▶ PODANY TEKST
----------

- Zwiększenie bazy zasobowej ma na celu zabezpieczenie dalszego rozwoju kopalni oraz stabilnego zaplecza surowcowego dla Grupy Enea, która jest naszym większościowym udziałowcem. Na razie dochodzimy do złoża Ostrów poprzez infrastrukturę podziemną, nie budujemy infrastruktury powierzchniowej. Nową kopalnię planujemy uruchomić po 2025 roku - zaznacza w rozmowie z portalem WNP.PL Artur Wasil, prezes Lubelskiego Węgla Bogdanka.
- W całym 2018 roku Lubelski Węgiel Bogdanka przeznaczy na inwestycje około 500 mln zł - wskazuje Artur Wasil.
- Z tego niemal 300 mln zł to pieniądze na inwestycje w nowe wyrobiska.
- W połowie 2020 roku LW Bogdanka planuje wydobywać węgiel ze złoża Ostrów. Inwestycje będą zatem prowadzone również w tym kierunku.

----------

▶ ZADANIE
Wypisz dosłownie z tekstu o kopalni Bogdanka wszystko od „- Zwiększenie bazy” aż do „w nowe wyrobiska.”.

▶ MATERIAŁ
----------

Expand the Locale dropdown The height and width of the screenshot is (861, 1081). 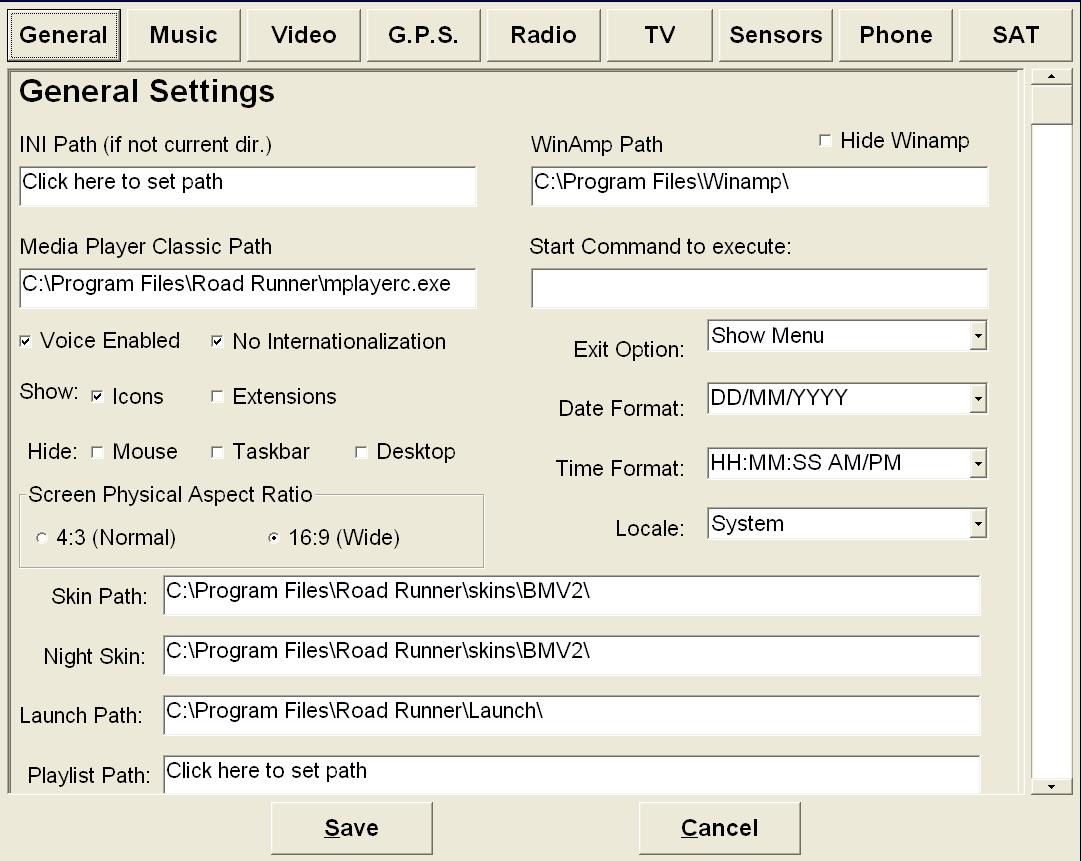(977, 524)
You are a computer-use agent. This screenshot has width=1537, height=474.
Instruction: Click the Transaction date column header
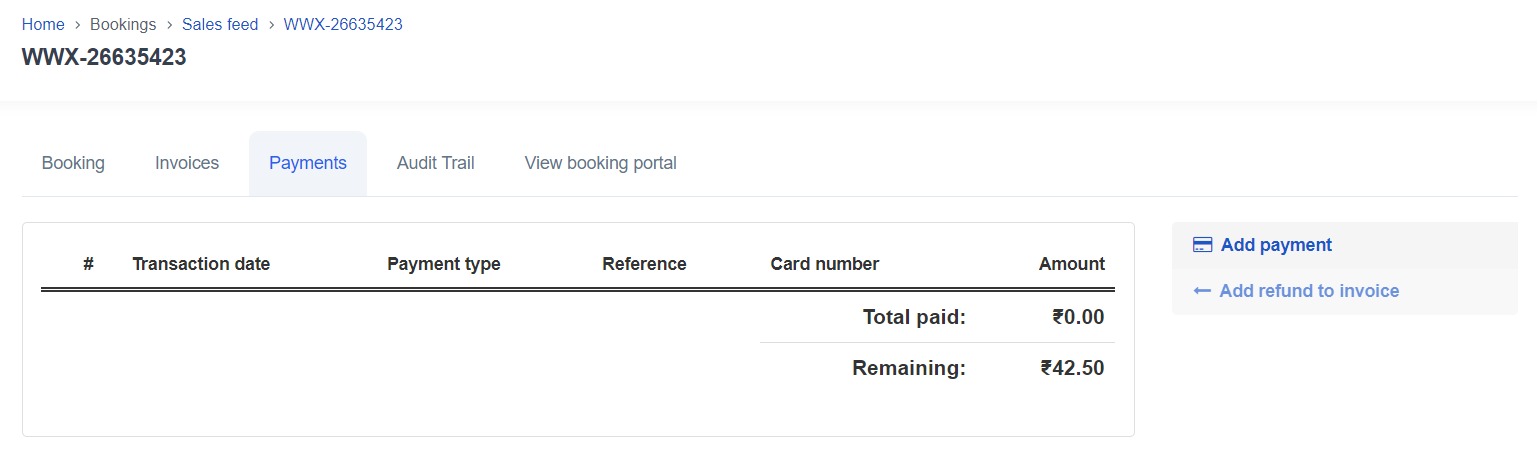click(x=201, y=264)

----------

▶ ODPOWIEDŹ
- Zwiększenie bazy zasobowej ma na celu zabezpieczenie dalszego rozwoju kopalni oraz stabilnego zaplecza surowcowego dla Grupy Enea, która jest naszym większościowym udziałowcem. Na razie dochodzimy do złoża Ostrów poprzez infrastrukturę podziemną, nie budujemy infrastruktury powierzchniowej. Nową kopalnię planujemy uruchomić po 2025 roku - zaznacza w rozmowie z portalem WNP.PL Artur Wasil, prezes Lubelskiego Węgla Bogdanka.
- W całym 2018 roku Lubelski Węgiel Bogdanka przeznaczy na inwestycje około 500 mln zł - wskazuje Artur Wasil.
- Z tego niemal 300 mln zł to pieniądze na inwestycje w nowe wyrobiska.